Luxemburg ist in diesem Jahr mit zwei Filmen in Berlin vertreten. Im Wettbewerb läuft die rumänisch-luxemburgisch-kroatisch-tschechische Koproduktion Barbadeală cu bucluc sau porno balamuc (Bad Luck Banging or Loony Porn) von Regisseur Radu Jude. Der Film ist ein Spiegelbild der viralen Gesellschaft, die die Anonymität des Internets ausnutzt, um über alle und alles zu urteilen. Dabei schafft die Social-Network-Gesellschaft sich einen eigenen Wertekonsens aus restaurierten Saubermannattitüden, pseudopolitischer Besserwisserei, scheinheiligem Chauvinismus, unverhohlenem Rassismus, übergriffiger Frauenfeindlichkeit und grotesken Verschwörungstheorien. Jeder hat dabei eine Meinung, ein scheinbar fundiertes Werteurteil. Ausgangspunkt im Film ist dabei ein Video, das einen Mann und eine Frau beim Sex zeigt. Das Video dreht im Internet seine Runden, wird munter geteilt und kommentiert, belacht und verrissen, bewertet und gelikt. Und obwohl die Protagonisten Masken tragen, wird die Frau erkannt. Eine Lehrerin, die eigentlich Vorbild sein muss oder soll. Alle haben eine Meinung dazu. Die Debatte wird zu einem Tribunal – über konsensualen Sex, Pornografie und allen selbstgerechten, selbstgefertigten Werten. Radu Jude inszeniert diesen Film als ein Triptychon, der zwischen medien- und gesellschaftskritischem Ansatz, über die enzyklopädische Betrachtung von Werten und Symbolen der heutigen Zeit bis hin zum Grundsatzdiskurs von Gegenwartsheldinnen und Onlinestars reicht.

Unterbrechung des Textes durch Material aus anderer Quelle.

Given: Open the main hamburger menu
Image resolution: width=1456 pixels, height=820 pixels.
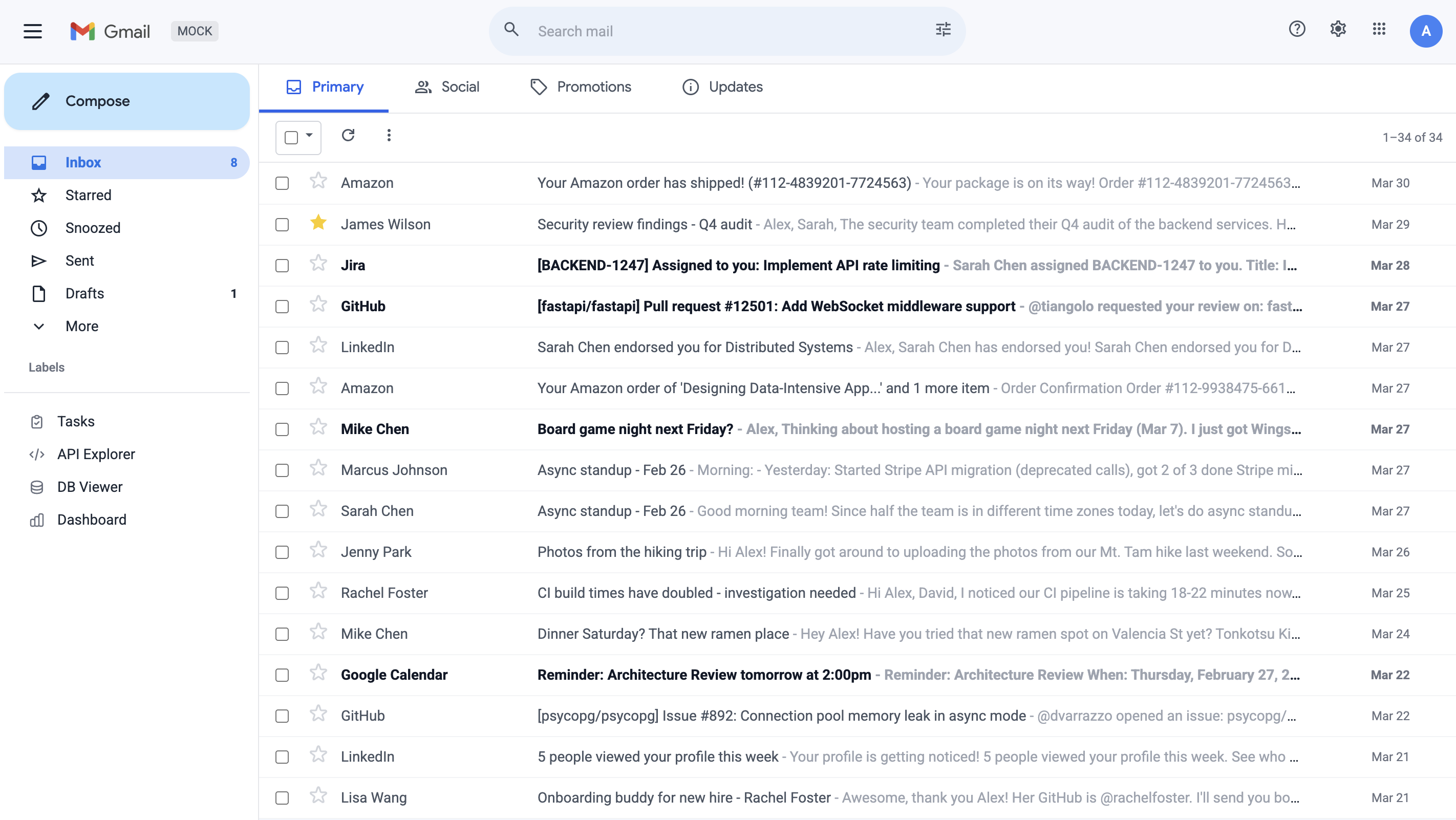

In der Sektion „Generation“, die sich Filmen für junge Menschen widmet, läuft die deutsch-polnisch-luxemburgische Koproduk-tion Mission Ulja Funk. Ein klassischer Roadmovie über Wissensdurst, Fakten und Welteinsichten. Angezettelt von der zwölfjährigen Ulja, die als jüngstes Kind einer russlanddeutschen Familie in einer deutschen Kleinstadt lebt. Sie ist etwa eigensinnig, hegt jedoch eine große Begeisterung für die Wissenschaft und eckt mit ihrem Entdeckerdrang regelmäßig bei ihrer streng religiösen Oma Olga an. Als Ulja einen kleinen Asteroiden entdeckt und feststellt, dass dieser in wenigen Tagen auf die Erde stürzen wird, ist der Ofen aus. Im sprichwörtlichen Sinne. Oma Olga verbannt alles, was mit Wissenschaft zu tun hat, aus Uljas Leben. Doch sie lässt sich nicht entmutigen und heuert ihren Klassenkameraden Henk an. Der kann nicht viel – außer Autofahren. Gemeinsam machen sie sich auf die Reise nach Belarus, um den Absturz des Asteroiden mit eigenen Augen beobachten zu können. Ihnen auf den Fersen: Oma Olga, der Rest der Familie, Pastor Brotz (gespielt von Luc Feidt) und die halbe Gemeinde. Von luxemburgischer Seite produzierte Bernard Michaux von Samsa Film.